Dependents (Spouse and Children)

Your spouse and unmarried children under 21 may be eligible for F-2 dependent status. Contact ISS for procedures to invite a dependent to join you in the U.S. Immigration regulations do not permit F-2 dependents to be employed in the U.S. F-2 dependents can study part-time in an academic or vocational curriculum at an SEVP-certified school. F-2 dependents can also study in avocational or recreational programs–hobbies. F-2 dependents may enroll full-time in kindergarten through 12th grade.

An F-2 dependent who wants to pursue full-time study must obtain F-1 status to begin the full-time program.

Change of Address

Any change of address must be reported to Department of Homeland Security (DHS) within 10 days. Update your local address through your MyUW account, and DHS will automatically be notified of the change.  If you are on OPT, submit your address change using our online OPT Reporting form. Please note that your local US address must be your physical address, not a P.O. Box. To update your permanent foreign address, which must be a non-U.S. address, please submit a Permanent Address Update.

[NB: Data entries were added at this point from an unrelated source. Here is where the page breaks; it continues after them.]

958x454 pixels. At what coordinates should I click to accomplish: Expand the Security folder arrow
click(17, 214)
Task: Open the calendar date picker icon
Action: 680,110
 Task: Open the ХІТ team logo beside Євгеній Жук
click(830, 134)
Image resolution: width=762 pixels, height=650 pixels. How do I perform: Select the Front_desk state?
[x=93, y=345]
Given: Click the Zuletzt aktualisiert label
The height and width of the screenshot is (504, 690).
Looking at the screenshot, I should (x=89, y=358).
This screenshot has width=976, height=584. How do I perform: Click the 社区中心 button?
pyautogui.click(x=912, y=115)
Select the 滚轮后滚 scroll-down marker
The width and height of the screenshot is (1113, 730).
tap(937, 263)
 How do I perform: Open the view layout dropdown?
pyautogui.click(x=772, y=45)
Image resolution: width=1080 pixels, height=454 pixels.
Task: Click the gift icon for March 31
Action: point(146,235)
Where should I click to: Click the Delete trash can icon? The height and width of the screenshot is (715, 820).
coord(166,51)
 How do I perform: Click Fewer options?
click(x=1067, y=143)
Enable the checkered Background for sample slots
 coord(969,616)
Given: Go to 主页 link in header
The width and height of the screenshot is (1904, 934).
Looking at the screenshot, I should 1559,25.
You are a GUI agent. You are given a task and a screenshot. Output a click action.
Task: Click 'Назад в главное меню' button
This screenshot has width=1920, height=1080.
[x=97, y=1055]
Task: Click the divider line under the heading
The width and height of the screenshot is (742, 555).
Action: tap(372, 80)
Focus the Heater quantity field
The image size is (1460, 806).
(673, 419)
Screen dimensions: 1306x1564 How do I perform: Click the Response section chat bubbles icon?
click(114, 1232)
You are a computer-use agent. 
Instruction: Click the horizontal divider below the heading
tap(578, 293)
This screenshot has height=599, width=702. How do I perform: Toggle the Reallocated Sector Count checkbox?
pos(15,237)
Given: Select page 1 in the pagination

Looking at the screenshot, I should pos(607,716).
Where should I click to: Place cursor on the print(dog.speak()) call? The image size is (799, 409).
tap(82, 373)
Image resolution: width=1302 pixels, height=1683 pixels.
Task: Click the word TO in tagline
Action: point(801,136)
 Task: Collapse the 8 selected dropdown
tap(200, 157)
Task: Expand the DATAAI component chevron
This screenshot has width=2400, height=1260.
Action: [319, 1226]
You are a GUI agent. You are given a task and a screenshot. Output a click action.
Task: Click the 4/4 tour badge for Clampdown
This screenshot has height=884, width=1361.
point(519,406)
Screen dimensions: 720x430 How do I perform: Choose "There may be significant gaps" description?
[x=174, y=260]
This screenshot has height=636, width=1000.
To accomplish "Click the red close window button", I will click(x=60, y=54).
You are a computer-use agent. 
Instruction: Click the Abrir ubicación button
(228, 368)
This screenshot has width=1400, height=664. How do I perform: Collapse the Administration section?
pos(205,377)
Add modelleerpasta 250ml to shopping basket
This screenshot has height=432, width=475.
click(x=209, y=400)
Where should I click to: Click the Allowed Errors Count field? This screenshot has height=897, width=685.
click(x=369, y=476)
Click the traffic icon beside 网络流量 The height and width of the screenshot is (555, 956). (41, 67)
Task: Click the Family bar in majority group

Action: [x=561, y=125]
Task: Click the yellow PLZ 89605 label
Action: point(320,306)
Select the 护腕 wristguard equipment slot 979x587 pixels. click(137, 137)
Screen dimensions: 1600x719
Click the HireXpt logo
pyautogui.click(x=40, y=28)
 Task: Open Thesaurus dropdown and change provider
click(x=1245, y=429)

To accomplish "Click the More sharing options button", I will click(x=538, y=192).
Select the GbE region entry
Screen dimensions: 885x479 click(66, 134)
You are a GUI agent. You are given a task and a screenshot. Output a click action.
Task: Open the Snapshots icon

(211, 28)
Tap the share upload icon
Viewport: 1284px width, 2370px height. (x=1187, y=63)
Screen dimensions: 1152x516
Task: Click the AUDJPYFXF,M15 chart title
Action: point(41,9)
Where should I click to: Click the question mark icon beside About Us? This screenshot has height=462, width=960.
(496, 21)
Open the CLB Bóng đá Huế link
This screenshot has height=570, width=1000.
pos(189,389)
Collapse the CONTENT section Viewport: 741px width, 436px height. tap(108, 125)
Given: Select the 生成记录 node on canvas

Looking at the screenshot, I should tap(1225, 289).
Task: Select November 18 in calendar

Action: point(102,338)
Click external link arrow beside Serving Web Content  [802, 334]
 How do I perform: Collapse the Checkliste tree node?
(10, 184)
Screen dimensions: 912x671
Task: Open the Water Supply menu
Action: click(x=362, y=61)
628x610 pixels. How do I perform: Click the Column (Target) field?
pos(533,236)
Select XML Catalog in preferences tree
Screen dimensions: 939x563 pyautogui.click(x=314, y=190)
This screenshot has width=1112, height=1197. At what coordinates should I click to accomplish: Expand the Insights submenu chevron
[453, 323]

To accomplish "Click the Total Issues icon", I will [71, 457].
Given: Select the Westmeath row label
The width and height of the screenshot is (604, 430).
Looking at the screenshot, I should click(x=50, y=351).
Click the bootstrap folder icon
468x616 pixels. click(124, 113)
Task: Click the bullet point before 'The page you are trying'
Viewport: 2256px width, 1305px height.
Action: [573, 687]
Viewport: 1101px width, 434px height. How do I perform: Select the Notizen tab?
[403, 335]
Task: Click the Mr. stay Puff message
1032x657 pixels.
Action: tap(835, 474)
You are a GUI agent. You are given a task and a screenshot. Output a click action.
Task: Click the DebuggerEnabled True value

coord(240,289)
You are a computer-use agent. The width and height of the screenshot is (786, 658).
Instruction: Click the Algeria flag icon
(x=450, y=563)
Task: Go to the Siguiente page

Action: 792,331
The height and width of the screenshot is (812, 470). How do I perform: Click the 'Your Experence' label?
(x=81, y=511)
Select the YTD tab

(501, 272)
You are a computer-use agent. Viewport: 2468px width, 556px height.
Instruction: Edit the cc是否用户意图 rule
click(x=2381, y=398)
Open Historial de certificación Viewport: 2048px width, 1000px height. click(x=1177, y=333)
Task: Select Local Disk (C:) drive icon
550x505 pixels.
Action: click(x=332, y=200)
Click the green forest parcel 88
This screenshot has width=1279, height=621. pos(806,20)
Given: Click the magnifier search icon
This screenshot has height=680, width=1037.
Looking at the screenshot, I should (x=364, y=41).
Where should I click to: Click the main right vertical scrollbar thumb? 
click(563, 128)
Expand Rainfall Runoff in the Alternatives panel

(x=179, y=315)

Graduation or Completion of Your Exchange Program

The end of your academic program affects your F-1 status. After you graduate or complete your exchange you have a 60-day grace period. Within this 60-day period you have the following options:

Review the ISS Final Quarter Checklist for more information, including eligibility for work authorization, travel, commencement, inviting family members to visit the U.S., and other related issues.

If you do not complete your educational objective (for example, if you withdraw from your program), you are not eligible for the 60-day grace period. Contact your ISS adviser in this situation.

Loss of F-1 Status

If you violate the immigration regulations you will lose your F-1 status.

However, students may be able to regain valid F-1 status either through a reinstatement application to U.S. Citizenship and Immigration Services or through travel and reentry with a new I-20/new SEVIS record. The appropriate option will depend on your individual circumstances; review the reinstatement and reentry procedures and consult your ISS adviser as soon as possible for more information. A scheduled appointment with your ISS adviser is required because drop-in advising will not allow sufficient time to discuss this topic. In addition, we strongly recommend that students in this situation consult with an experienced immigration attorney.